Sunak appears to get this on the worker side. He is tapering the furlough scheme gradually to give businesses breathing room, but inevitably those with newly uneconomic business models will make some permanent layoffs.

It’s crucial to try to get workers reallocated into new roles quickly to avoid the scarring effects of unemployment. Direct financial incentives for new hiring, even beyond subsidies for traineeships trailed in the papers, would encourage this. The reported plans for expansions of jobcentre capabilities are important too to try to speed up the matching process of unemployed workers to new roles, as would re-training efforts be. Some U.S. states are rolling back licensing restrictions on people shifting to different jobs too. With child-care difficult to come by, now would be a good time to review the UK’s oppressive childcare regulations, for example.

Yet the Conservatives should do more to facilitate the adaptation of businesses as well. Repurposing premises to earn consumers’ confidence often requires upfront investments that the Chancellor should write-off entirely for the basis of tax, through full expensing of investment. The planning law reforms should have an eye to business activities too — if more out-of-town activity is demanded, let it bloom.

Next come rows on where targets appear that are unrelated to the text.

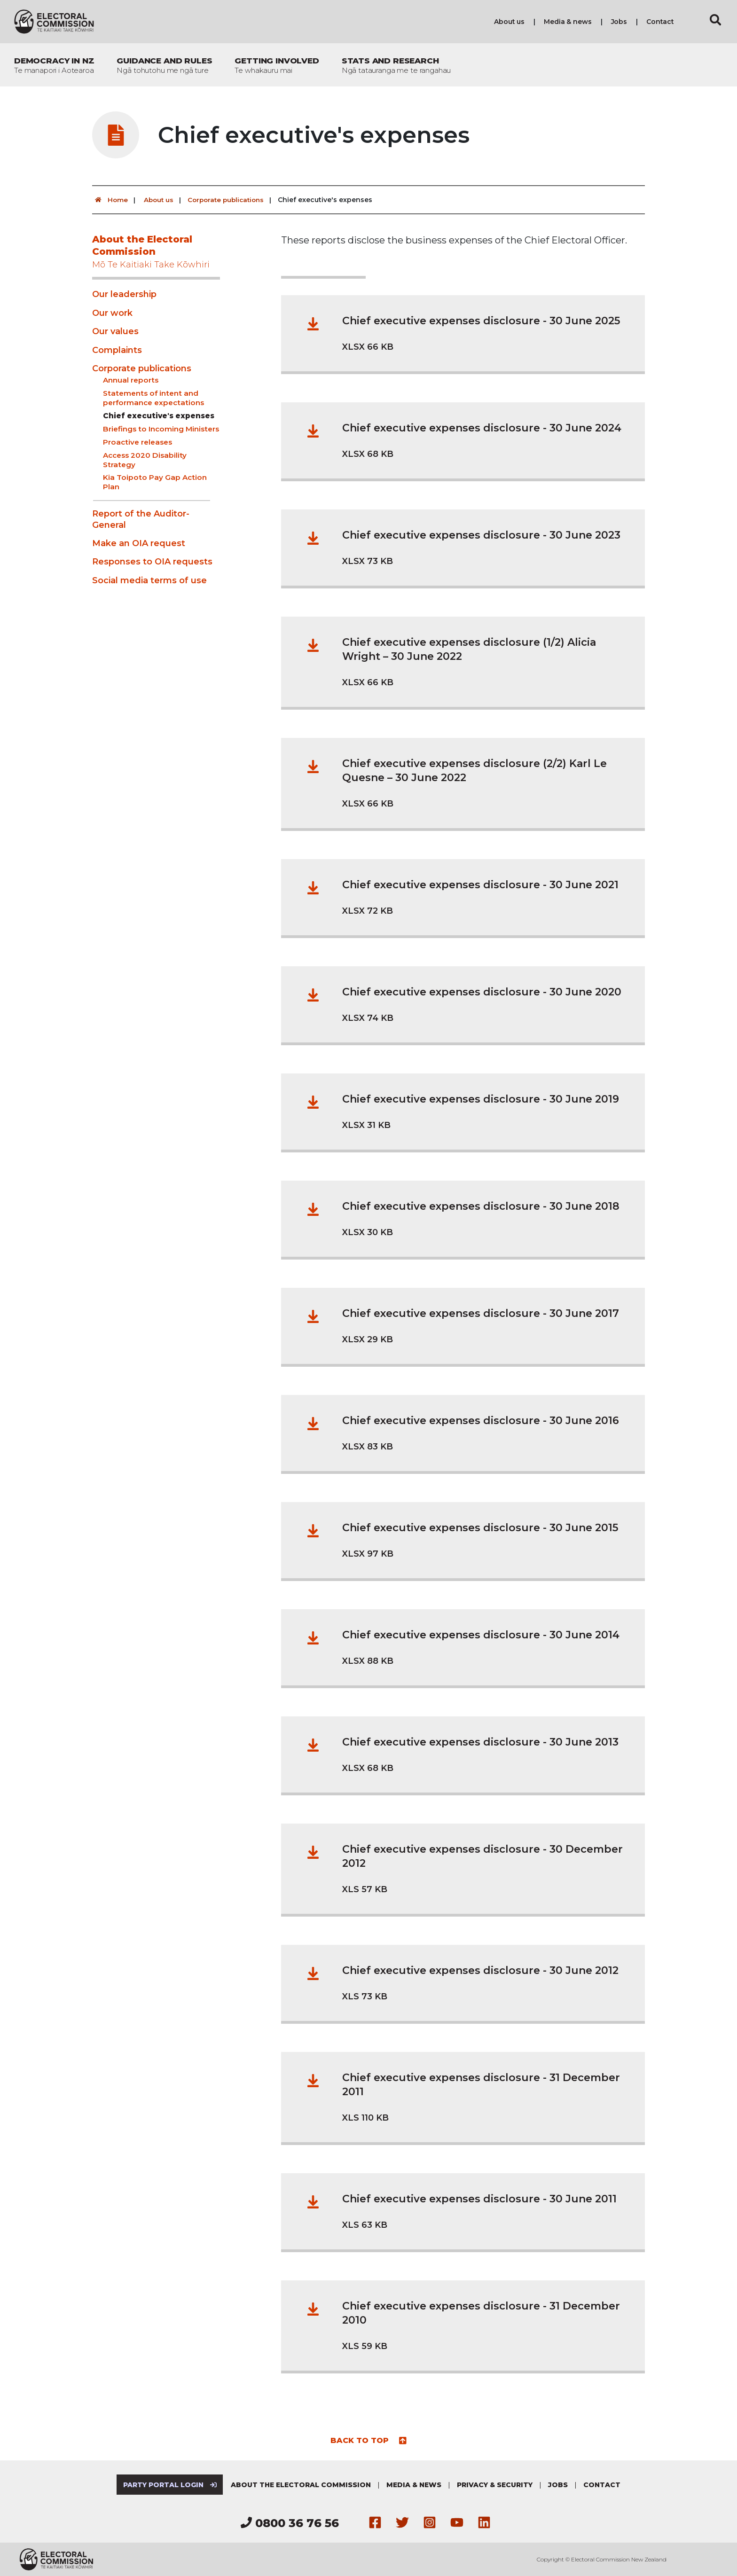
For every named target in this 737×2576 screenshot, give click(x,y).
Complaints (117, 350)
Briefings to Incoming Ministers (161, 428)
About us (509, 21)
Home (110, 200)
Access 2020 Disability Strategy (145, 460)
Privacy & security (495, 2485)
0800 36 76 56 (290, 2523)
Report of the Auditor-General (140, 519)
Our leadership (124, 294)
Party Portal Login (169, 2485)
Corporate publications (229, 200)
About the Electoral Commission (156, 252)
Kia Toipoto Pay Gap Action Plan (155, 482)
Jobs (619, 21)
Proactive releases (137, 442)
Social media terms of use (149, 580)
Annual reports (130, 380)
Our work (112, 313)
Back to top (368, 2440)
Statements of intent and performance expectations (153, 398)
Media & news (567, 21)
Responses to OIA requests (152, 561)
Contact (660, 21)
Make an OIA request (138, 543)
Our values (115, 331)
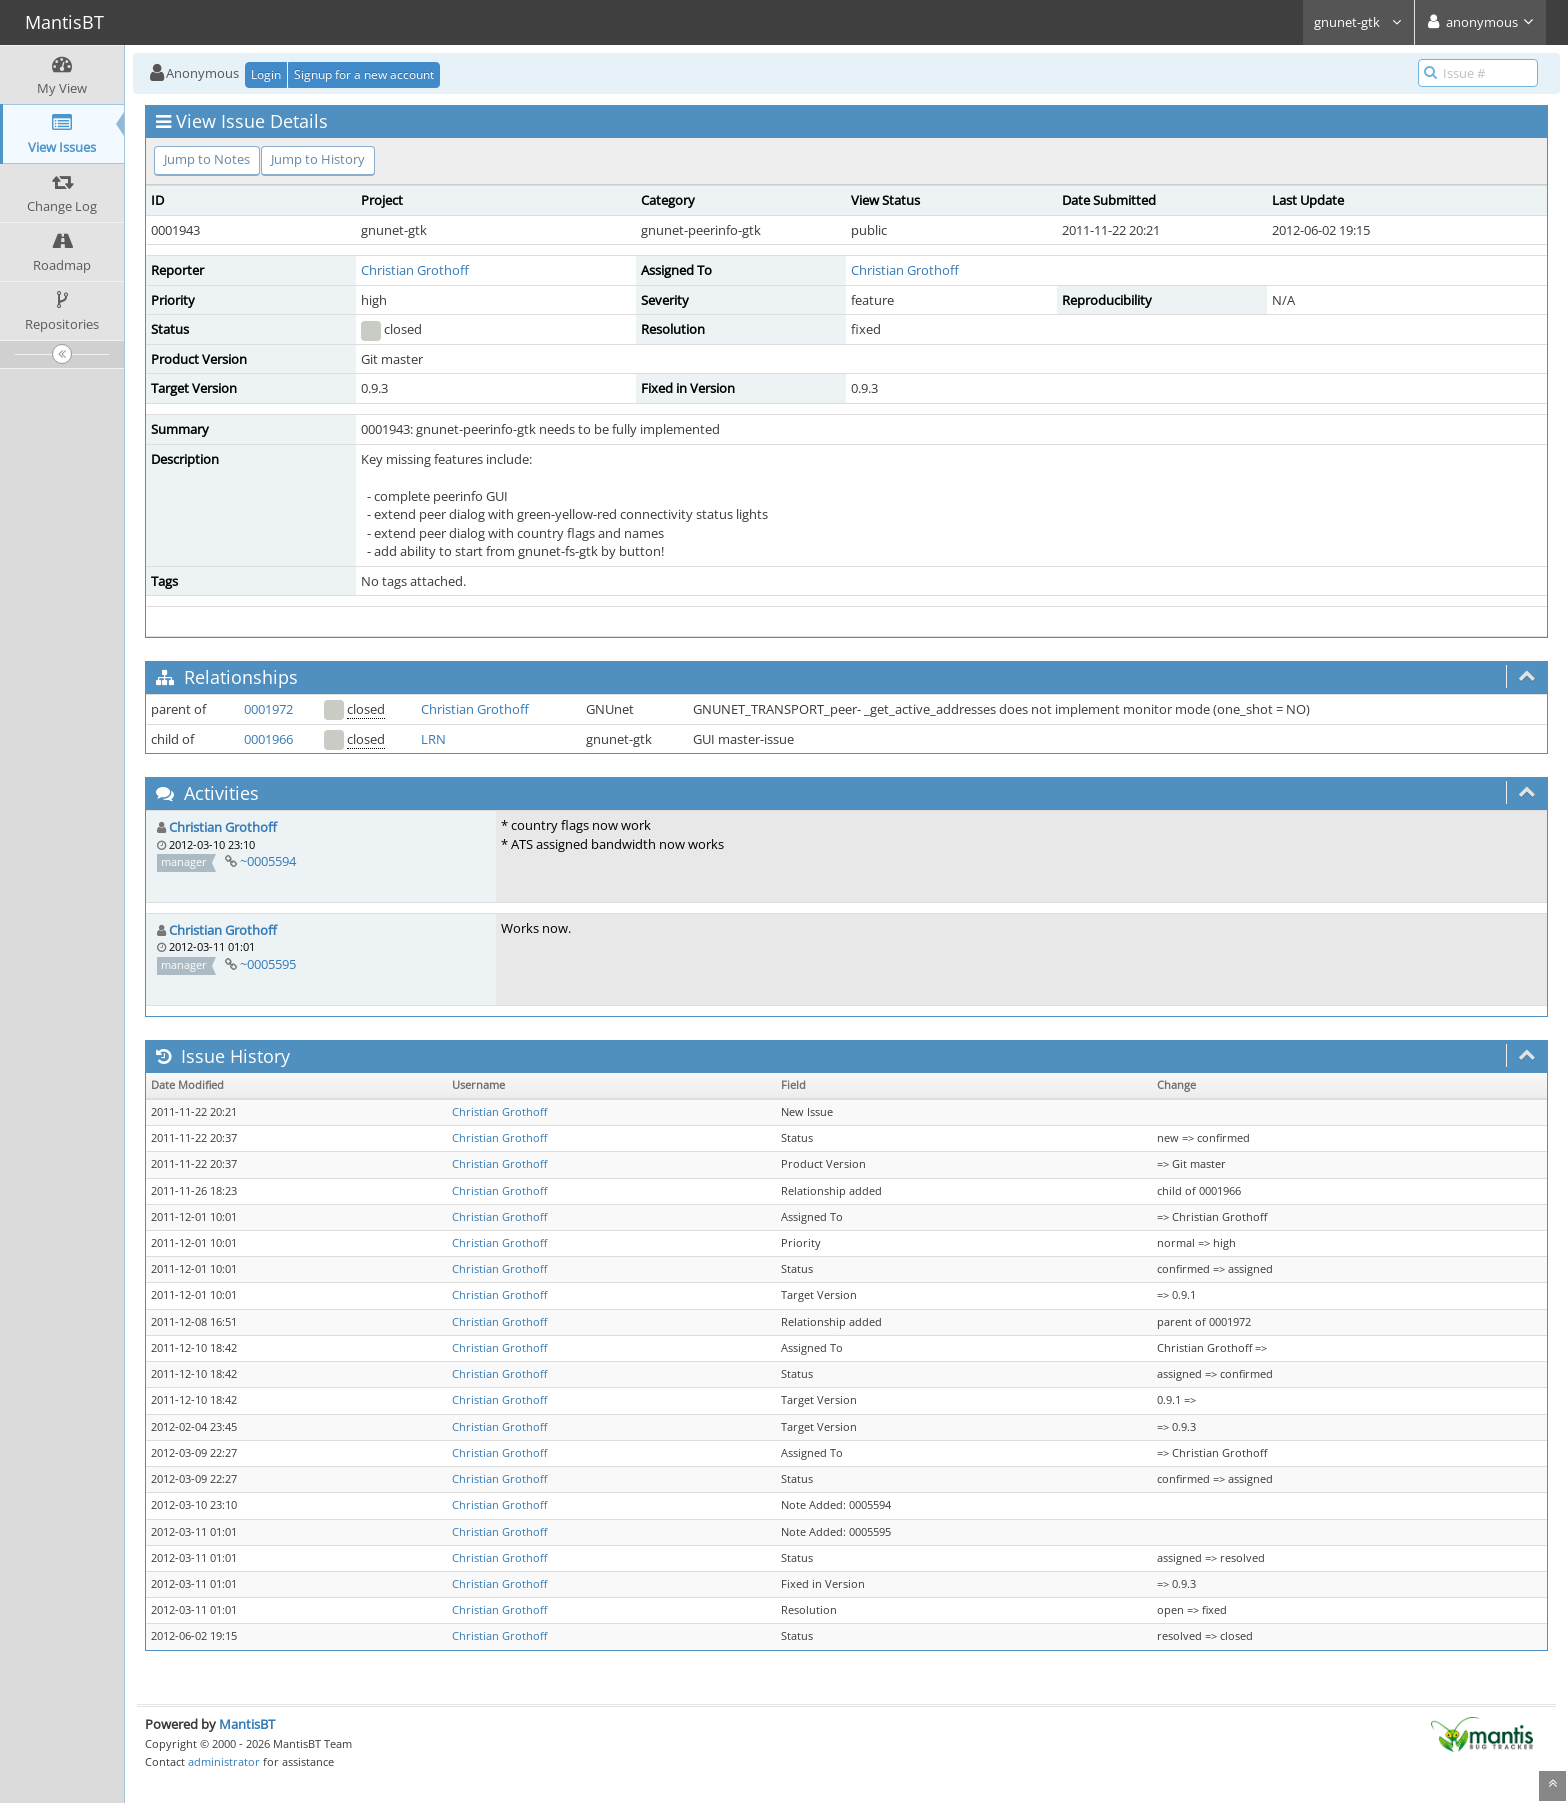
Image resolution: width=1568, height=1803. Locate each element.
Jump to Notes (207, 159)
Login (266, 74)
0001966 (268, 739)
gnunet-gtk (1358, 22)
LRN (433, 739)
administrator (224, 1761)
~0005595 (268, 964)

The case for allowing existing businesses and property owners more flexibility — on how they operate, opening hours, what premises can be used for etc– is overwhelming as well. With apologies to my Editor, when we are seriously discussing throwing billions at retailers such as John Lewis or Topshop through vouchers, it seems daft to consider it beyond the pale that such retailers open beyond 6pm on a Sunday. Give freedom to businesses to adjust to what customers want: what barriers exist to entrepreneurs developing drive-through cinemas, for example? These are the sorts of supply-side questions that should animate government.

As always with fiscal events, any financial support to industries will be heralded as ‘good news’ and absence of it denounced as throwing sectors to the wolves. But it’s time for Sunak to be bold and honest: his task is not to “normalise” activity by resuscitating the composition of the March 2020 economy, but to “normalise” the market-led economy that makes us rich by meeting our demands.